◆ What needs to be done ◆
The answer should consist of each line from the data below that includes "agent".

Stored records
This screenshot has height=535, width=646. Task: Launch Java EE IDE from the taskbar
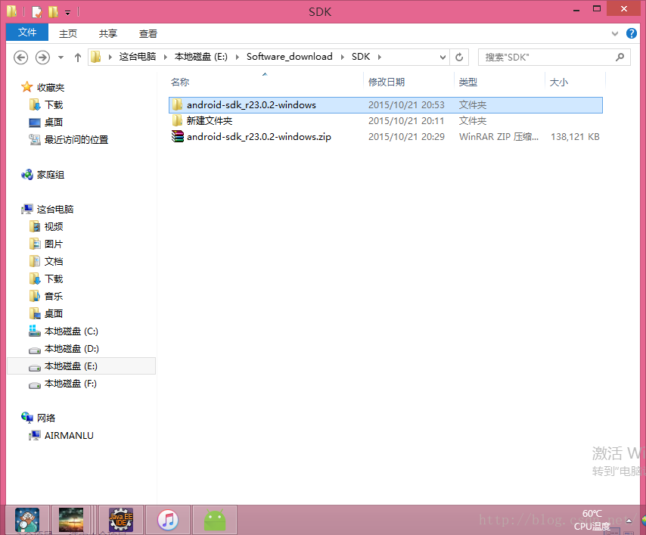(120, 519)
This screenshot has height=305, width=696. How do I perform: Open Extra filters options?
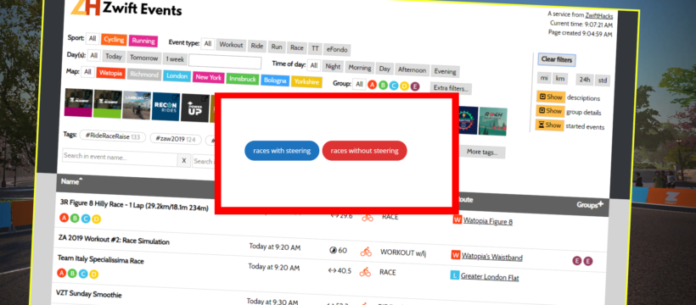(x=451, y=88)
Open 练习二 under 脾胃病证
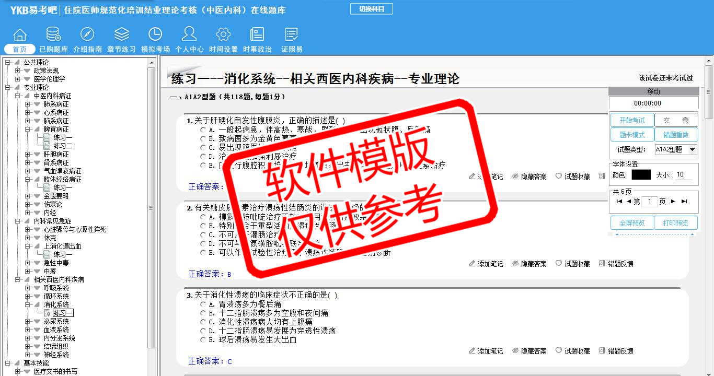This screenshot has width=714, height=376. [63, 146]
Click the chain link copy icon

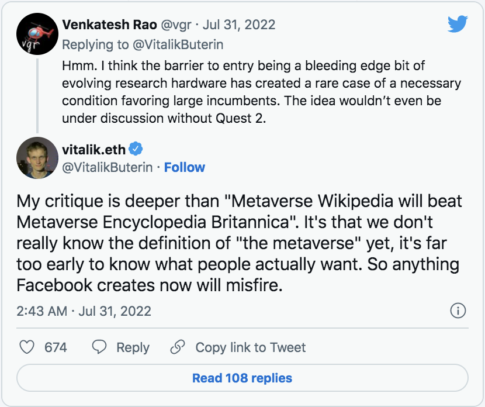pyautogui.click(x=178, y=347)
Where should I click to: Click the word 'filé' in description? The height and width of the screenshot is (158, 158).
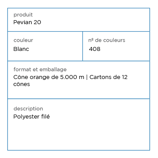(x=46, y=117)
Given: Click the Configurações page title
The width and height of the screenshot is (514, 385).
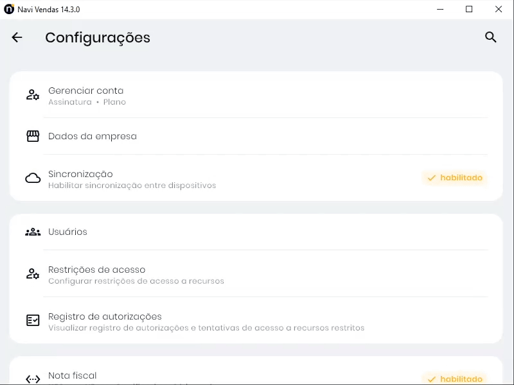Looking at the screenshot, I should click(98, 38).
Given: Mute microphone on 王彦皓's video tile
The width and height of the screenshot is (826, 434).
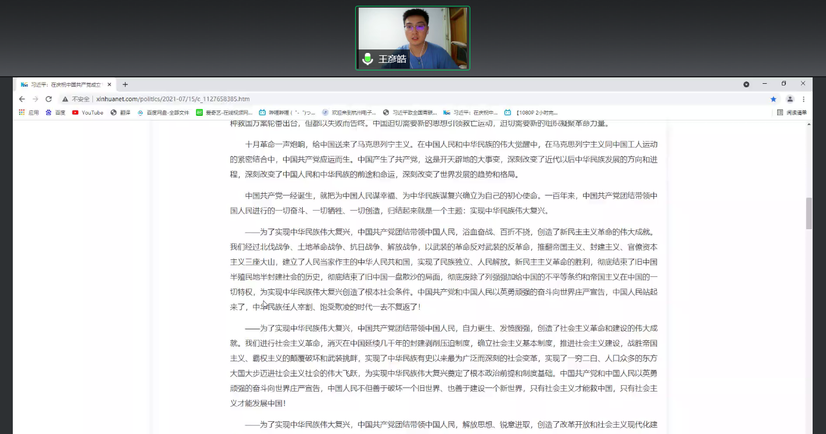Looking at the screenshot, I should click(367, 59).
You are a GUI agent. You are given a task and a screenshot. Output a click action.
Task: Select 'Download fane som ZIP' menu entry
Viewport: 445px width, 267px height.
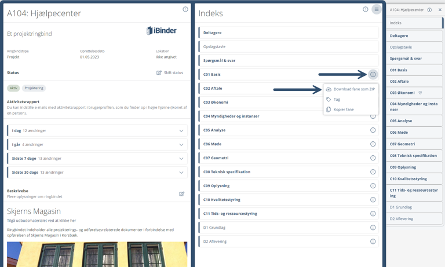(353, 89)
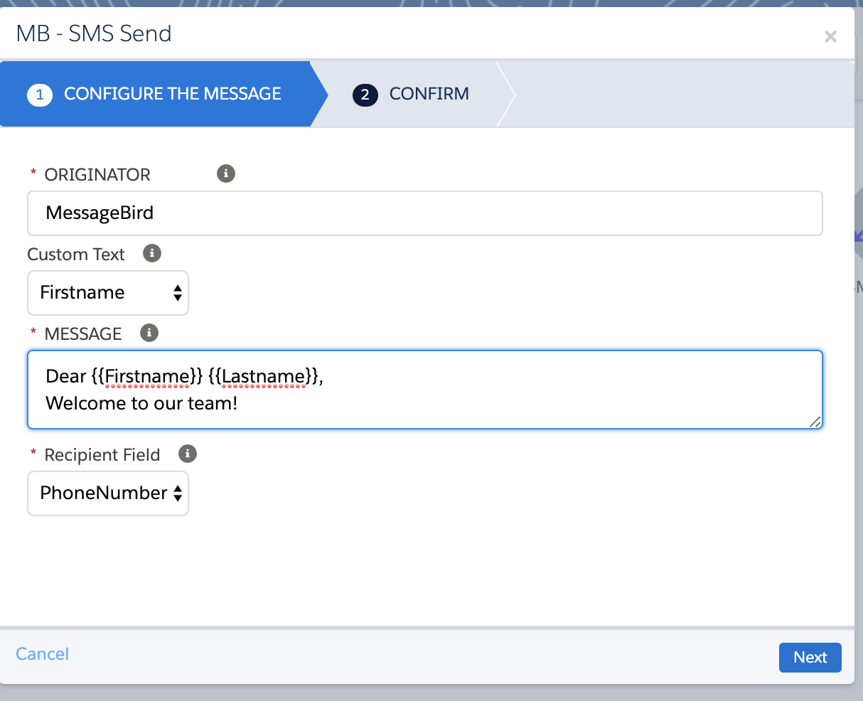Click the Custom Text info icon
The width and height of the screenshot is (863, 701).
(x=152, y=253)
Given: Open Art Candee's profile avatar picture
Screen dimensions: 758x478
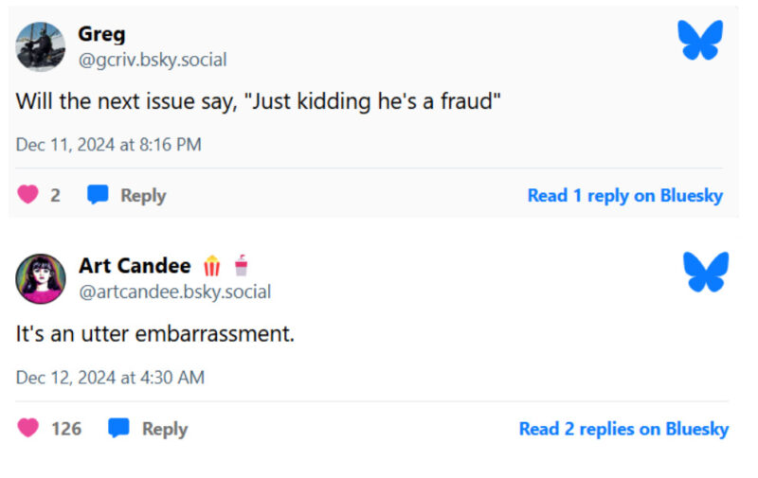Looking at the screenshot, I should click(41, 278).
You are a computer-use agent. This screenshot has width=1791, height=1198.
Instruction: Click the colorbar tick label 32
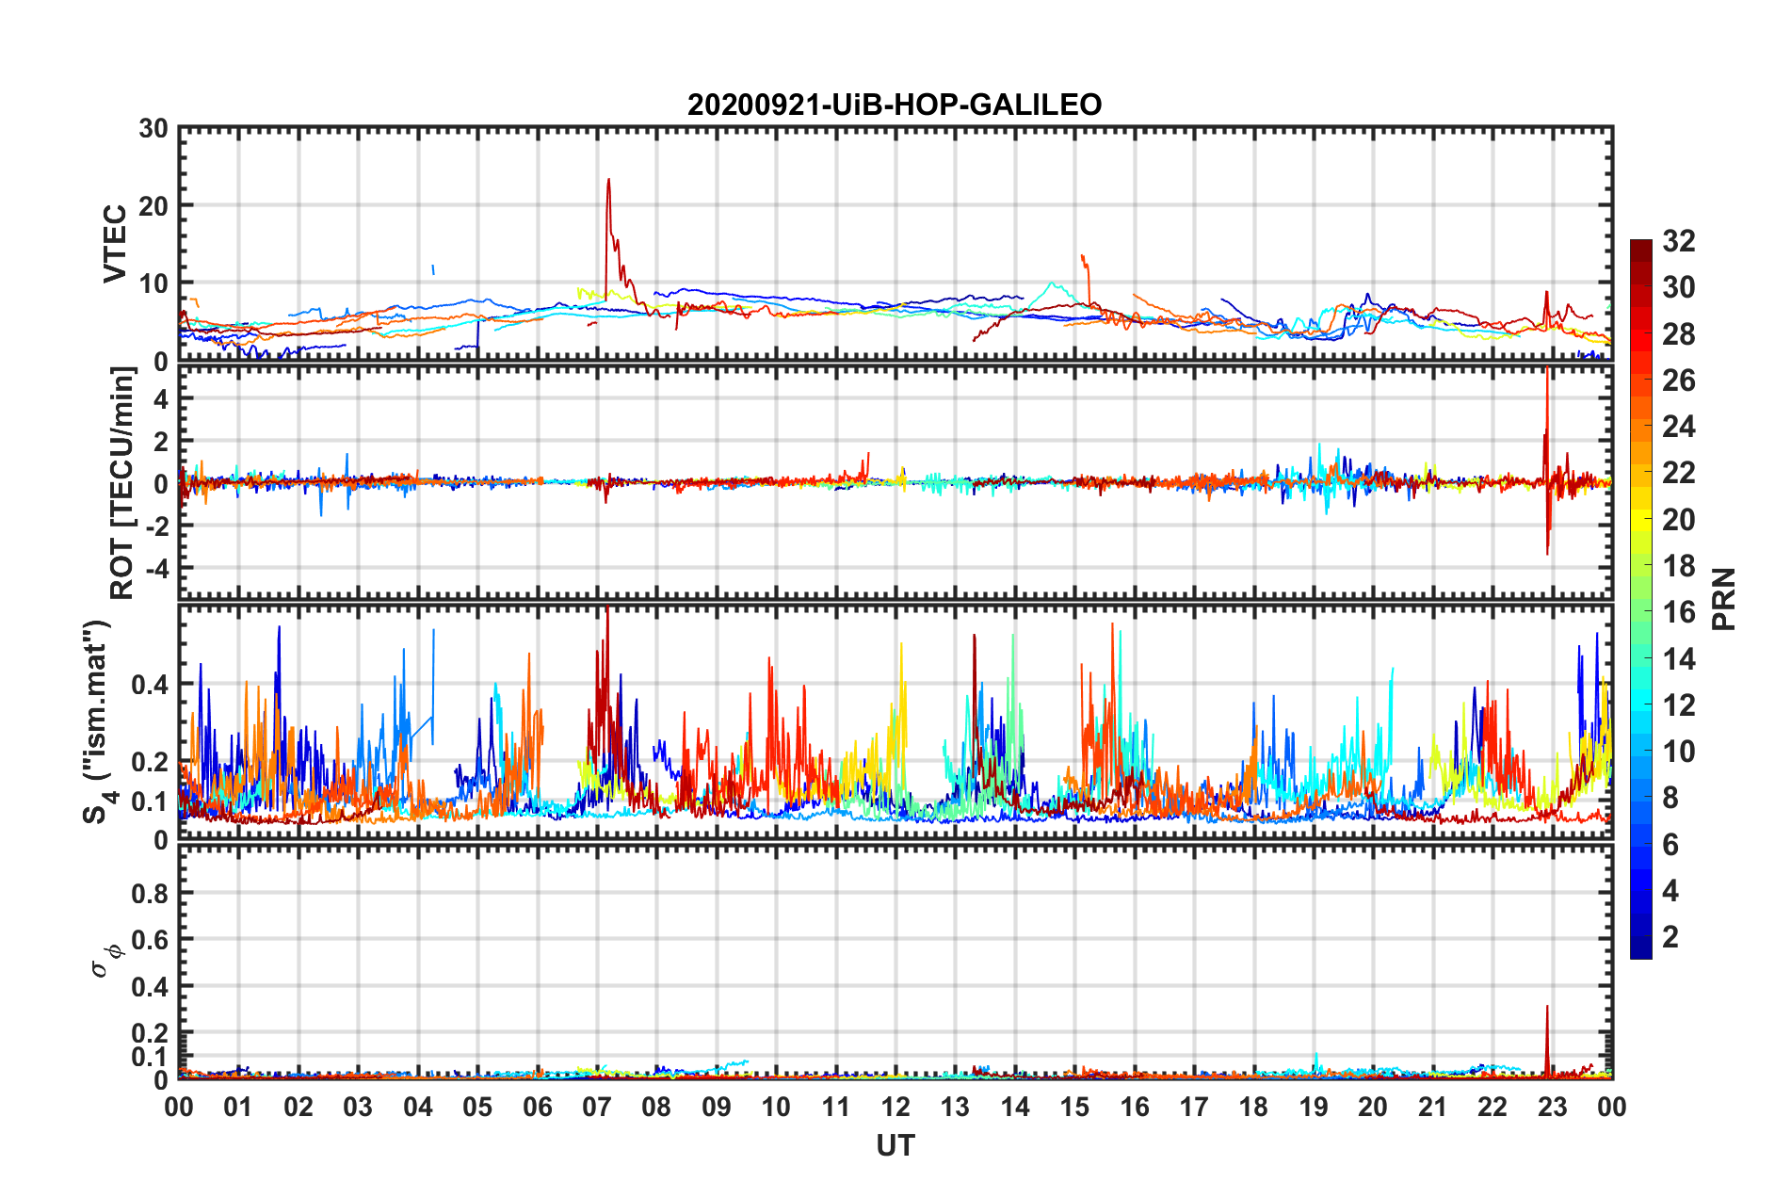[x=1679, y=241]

◆ Output ◆
You are a GUI agent. You are given a task and a screenshot. Output a click action.
You are a computer-use agent. This screenshot has width=1791, height=1198.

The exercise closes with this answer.